I have to calculate limit: $$\lim_{x \to +\infty}\left(\sinh x\right)^{\arctan\frac{1}{x}}$$
I think I can transform it to: $$e^{\lim_{x \to +\infty} \ln\left(\sinh x \right) \cdot \arctan \left( \frac{1}{x}\right)}$$
But what to do now? I'm hopeless by limit: $$\lim_{x \to +\infty} \ln\left(\sinh x \right) \cdot \arctan \left( \frac{1}{x}\right)$$
Thank you for any ideas how to solve this limit.
By the way using L'Hopital's rule is restricted for me in this example so I would like to find solution without need of it.

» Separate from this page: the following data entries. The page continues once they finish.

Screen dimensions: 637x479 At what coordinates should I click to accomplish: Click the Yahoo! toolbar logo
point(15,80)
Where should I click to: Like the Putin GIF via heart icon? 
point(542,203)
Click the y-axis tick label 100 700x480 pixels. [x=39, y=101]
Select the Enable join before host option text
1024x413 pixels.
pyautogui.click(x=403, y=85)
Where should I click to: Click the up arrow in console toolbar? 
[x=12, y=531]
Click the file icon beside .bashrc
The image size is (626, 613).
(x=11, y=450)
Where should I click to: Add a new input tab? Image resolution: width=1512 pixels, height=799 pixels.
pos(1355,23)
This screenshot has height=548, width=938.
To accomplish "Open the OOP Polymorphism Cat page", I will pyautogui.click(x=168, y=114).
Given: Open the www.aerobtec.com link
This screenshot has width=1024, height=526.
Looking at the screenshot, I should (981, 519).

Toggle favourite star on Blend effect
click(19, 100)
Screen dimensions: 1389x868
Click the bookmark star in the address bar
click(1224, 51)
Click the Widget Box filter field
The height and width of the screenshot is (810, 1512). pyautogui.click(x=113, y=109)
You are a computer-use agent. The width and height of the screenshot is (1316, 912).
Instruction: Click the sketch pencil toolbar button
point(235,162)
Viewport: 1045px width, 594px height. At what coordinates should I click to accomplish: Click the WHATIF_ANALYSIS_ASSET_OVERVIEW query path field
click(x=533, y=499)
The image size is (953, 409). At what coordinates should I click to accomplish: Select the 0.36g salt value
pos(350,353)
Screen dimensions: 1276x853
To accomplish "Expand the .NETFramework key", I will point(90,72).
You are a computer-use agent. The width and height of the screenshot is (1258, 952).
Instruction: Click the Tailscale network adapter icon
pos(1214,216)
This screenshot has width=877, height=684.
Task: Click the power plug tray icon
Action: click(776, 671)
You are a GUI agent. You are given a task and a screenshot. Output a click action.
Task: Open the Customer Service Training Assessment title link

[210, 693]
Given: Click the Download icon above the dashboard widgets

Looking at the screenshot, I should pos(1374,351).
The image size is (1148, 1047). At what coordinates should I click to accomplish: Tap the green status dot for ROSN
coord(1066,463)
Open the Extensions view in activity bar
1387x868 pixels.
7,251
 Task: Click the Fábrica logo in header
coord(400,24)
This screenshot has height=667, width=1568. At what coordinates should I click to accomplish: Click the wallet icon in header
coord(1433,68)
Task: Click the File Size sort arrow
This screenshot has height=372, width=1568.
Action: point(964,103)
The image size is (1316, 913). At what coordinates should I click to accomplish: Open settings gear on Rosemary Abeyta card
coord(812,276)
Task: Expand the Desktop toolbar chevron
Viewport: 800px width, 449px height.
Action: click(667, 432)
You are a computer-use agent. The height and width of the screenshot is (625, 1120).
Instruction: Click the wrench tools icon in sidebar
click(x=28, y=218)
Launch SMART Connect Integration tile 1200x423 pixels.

I've already tried rewriting $\sinh x$ to exponential form but I think I can't help me anyhow. Even $\sinh x$ to $-i\sin ix$ identity didn't help me. Any other useful identity I haven't found too.
Thanks to comments I can do another step: $$\lim_{x \to +\infty} \ln\left(\sinh x \right) \cdot \arctan \left( \frac{1}{x}\right) = \lim_{x \to +\infty} \ln\left(\sinh x \right) \cdot \frac{1}{x} = \lim_{x \to +\infty} \ln\left(\sinh^{\frac{1}{x}} x \right)$$.
Now a problem is to fit $\sinh^{\frac{1}{x}}x$ to $\left(1+\frac{1}{x}\right)^x$. Is it possible when $\frac{1}{x}$ approaches to 0 and $sinh x$ approaches to infinity instead of one?
Context of this question is that I am now preparing for exam and i found this example in test from previous year. I am studing math first year so I have only few tools awaiable.